Collected data

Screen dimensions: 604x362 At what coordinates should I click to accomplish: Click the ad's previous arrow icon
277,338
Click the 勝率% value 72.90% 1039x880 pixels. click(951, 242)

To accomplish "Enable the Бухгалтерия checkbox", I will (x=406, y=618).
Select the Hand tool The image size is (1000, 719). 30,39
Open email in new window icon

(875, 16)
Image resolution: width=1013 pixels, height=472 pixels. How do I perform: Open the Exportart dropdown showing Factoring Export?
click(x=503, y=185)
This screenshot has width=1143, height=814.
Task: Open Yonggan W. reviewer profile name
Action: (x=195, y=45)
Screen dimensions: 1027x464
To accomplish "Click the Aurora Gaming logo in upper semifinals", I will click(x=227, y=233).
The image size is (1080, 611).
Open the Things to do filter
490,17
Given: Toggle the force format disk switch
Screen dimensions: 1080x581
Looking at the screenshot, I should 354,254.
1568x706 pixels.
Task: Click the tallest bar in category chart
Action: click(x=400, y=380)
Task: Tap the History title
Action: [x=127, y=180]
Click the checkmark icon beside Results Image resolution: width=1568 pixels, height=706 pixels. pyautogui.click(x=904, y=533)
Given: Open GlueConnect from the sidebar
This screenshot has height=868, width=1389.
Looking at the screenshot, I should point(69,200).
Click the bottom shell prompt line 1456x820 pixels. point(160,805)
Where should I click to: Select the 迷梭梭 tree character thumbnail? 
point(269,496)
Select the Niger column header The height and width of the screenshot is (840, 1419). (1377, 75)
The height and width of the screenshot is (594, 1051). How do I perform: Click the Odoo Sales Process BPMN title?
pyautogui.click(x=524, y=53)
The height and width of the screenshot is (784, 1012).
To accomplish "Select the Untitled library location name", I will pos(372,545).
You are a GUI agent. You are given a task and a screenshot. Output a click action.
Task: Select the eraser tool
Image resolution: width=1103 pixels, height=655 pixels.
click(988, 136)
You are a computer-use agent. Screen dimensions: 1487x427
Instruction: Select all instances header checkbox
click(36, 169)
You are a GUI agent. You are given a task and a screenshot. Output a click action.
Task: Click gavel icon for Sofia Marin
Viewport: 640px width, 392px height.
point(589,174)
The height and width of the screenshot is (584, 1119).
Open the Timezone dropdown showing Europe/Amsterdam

◆ TASK ITEM
A complete, exact copy of the entries above is what is wanted.

◆ REPLY
Screen dimensions: 604x362 At what coordinates should I click to accomplish: Click the ad's previous arrow icon
277,338
Click the 勝率% value 72.90% 1039x880 pixels. click(951, 242)

To accomplish "Enable the Бухгалтерия checkbox", I will (x=406, y=618).
Select the Hand tool The image size is (1000, 719). 30,39
Open email in new window icon

(875, 16)
Image resolution: width=1013 pixels, height=472 pixels. How do I perform: Open the Exportart dropdown showing Factoring Export?
click(x=503, y=185)
This screenshot has width=1143, height=814.
Task: Open Yonggan W. reviewer profile name
Action: (x=195, y=45)
Screen dimensions: 1027x464
To accomplish "Click the Aurora Gaming logo in upper semifinals", I will click(x=227, y=233).
The image size is (1080, 611).
Open the Things to do filter
490,17
Given: Toggle the force format disk switch
Screen dimensions: 1080x581
Looking at the screenshot, I should 354,254.
1568x706 pixels.
Task: Click the tallest bar in category chart
Action: click(x=400, y=380)
Task: Tap the History title
Action: [x=127, y=180]
Click the checkmark icon beside Results Image resolution: width=1568 pixels, height=706 pixels. pyautogui.click(x=904, y=533)
Given: Open GlueConnect from the sidebar
This screenshot has height=868, width=1389.
Looking at the screenshot, I should point(69,200).
Click the bottom shell prompt line 1456x820 pixels. point(160,805)
Where should I click to: Select the 迷梭梭 tree character thumbnail? 
point(269,496)
Select the Niger column header The height and width of the screenshot is (840, 1419). (1377, 75)
The height and width of the screenshot is (594, 1051). How do I perform: Click the Odoo Sales Process BPMN title?
pyautogui.click(x=524, y=53)
The height and width of the screenshot is (784, 1012).
To accomplish "Select the Untitled library location name", I will pos(372,545).
You are a GUI agent. You are given a task and a screenshot. Output a click action.
Task: Select the eraser tool
Image resolution: width=1103 pixels, height=655 pixels.
click(988, 136)
You are a computer-use agent. Screen dimensions: 1487x427
Instruction: Select all instances header checkbox
click(36, 169)
You are a GUI agent. You are given a task and a screenshot. Output a click action.
Task: Click gavel icon for Sofia Marin
Viewport: 640px width, 392px height.
point(589,174)
The height and width of the screenshot is (584, 1119).
Open the Timezone dropdown showing Europe/Amsterdam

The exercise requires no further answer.